Aan mijn vaders zijde stuitte ik op het doopboek van Meulunteren waar ‘de eerste’ Veldhuijsen in (pak ‘m beet) de achttiende eeuw werd ingeschreven als een ‘Willemsen’, kennelijk geboren in ‘het Veldhuisje’. De familie vestigde zich in Lage Vuurse, waar mijn betovergrootvader boswachter was. Zijn kleinzoon, mijn opa, werd leraar in Nederlands-Indië, vandaar dat mijn vader in Semarang werd geboren. Mijn oma kwam oorspronkelijk uit Nijmegen. Kleindochter van een winkelierster die al enkele jaren weduwe was toen zij miraculeus een zoon kreeg. Aan mijn moederszijde was het andere koek. De broer van haar moeder had zijn voorvaderen al in kaart gebracht. En mijn oma bracht die kleurrijke ontdekkingen, tussen haar spraakoefeningen en levenswijsheden, graag verder. Globetrotters, VOC-bestuurders, de link naar Louis Couperus, kolonisten uit Spanje, Portugal, Frankrijk, de Bohemen en Nederlands-Indië. Klankvolle namen als Rappa, Kobler, Pasdeloup, De Roth. De wereldreizen zijn mij bespaard gebleven. Mijn opa en oma waren, al voor mijn bestaan, gescheiden. Dus in de eerste schetsen die mijn opa voor mij optekende ging het vooral over zíj́n lijn. Hij meldde dat zijn vader net als hij officier was. Hij was zelf kolonel b.d. bij het KNIL, had een traumatisch verleden aan de Burma-spoorweg. Zijn moeder correspondeerde met Baden Powel. Zijn vader was generaal. Stond in ‘Het Leven’ tussen ministers, was bevriend met Dorus Rijkers en Henri ter Hall. De generaal was weer een zoon van een dr. in Klassieke Letteren uit Roermond. Zijn zus was getrouwd met Wouter Nijhoff. De dichter Nijhoff, was kennelijk opa’s neef. Eerst maar eens de generaal uitpluizen. Ben ik trouwens naar vernoemd, Hubrecht Casper.

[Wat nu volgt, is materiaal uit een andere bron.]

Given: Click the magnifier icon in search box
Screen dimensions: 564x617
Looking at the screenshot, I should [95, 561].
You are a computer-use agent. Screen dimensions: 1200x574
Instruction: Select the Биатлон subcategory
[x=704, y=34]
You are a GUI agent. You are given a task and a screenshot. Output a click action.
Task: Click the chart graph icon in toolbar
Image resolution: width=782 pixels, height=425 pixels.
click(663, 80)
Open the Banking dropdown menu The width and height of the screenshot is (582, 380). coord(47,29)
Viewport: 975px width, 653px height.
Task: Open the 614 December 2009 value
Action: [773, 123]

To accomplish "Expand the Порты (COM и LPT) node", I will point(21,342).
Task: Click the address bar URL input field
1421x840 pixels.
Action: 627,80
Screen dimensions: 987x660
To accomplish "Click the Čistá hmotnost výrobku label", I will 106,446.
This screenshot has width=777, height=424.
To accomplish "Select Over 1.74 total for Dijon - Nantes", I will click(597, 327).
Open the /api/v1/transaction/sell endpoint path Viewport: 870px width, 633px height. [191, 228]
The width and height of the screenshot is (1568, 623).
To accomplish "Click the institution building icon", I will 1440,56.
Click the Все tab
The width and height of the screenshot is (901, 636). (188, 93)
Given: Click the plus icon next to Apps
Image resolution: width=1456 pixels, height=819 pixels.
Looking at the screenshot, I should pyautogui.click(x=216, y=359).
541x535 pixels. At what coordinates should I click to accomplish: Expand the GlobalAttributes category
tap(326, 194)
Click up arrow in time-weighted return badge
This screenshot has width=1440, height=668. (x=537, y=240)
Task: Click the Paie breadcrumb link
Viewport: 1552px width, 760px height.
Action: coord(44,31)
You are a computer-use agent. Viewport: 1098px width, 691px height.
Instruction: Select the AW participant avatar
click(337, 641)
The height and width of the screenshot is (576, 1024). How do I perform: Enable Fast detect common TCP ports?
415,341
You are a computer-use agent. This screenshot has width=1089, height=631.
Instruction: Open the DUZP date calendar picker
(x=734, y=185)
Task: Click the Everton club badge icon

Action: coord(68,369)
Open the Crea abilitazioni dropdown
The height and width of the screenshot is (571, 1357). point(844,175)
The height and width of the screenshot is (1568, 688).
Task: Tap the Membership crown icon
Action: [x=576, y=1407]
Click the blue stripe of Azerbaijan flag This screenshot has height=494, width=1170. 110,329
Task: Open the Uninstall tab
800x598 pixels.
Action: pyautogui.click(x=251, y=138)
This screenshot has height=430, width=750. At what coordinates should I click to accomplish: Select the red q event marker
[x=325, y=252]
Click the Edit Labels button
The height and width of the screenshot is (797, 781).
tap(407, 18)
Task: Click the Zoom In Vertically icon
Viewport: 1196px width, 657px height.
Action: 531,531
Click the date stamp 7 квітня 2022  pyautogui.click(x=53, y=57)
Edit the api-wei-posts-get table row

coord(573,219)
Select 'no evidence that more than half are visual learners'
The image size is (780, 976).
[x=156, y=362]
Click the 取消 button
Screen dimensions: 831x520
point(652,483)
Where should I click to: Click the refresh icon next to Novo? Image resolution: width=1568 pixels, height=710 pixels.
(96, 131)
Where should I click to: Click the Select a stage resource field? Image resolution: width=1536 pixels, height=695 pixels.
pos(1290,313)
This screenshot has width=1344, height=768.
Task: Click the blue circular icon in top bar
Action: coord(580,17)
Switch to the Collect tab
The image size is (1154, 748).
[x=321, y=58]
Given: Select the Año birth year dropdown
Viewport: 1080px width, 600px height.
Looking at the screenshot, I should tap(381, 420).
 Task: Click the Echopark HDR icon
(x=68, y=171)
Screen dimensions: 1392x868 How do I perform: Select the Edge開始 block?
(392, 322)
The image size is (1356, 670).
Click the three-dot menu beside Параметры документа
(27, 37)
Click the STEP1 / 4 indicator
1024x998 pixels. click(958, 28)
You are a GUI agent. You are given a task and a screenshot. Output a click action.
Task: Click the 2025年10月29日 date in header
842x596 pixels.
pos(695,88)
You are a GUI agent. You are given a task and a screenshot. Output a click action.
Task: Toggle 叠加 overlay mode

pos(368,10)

Ik met mijn tienertoer naar Roermond, is de man geboren in Leiden. Geen probleem. Dezelfde middag zit ik in het archief aan de Rapenburg. Blijkt de vader van deze hoogleraar de stad te hebben opgelicht. Zo ver reikten de aantekeningen van opa niet. Spotprenten, krantenberichten, rechtbankrapporten. Mijn opa was allerminst gecharmeerd van mijn ontdekkingen. Toen ik met het verhaal thuiskwam hingen mijn ouders aan mijn lippen. Vooral mijn vader die toch al een moeizame relatie met zijn schoonvader had, bescheurde het.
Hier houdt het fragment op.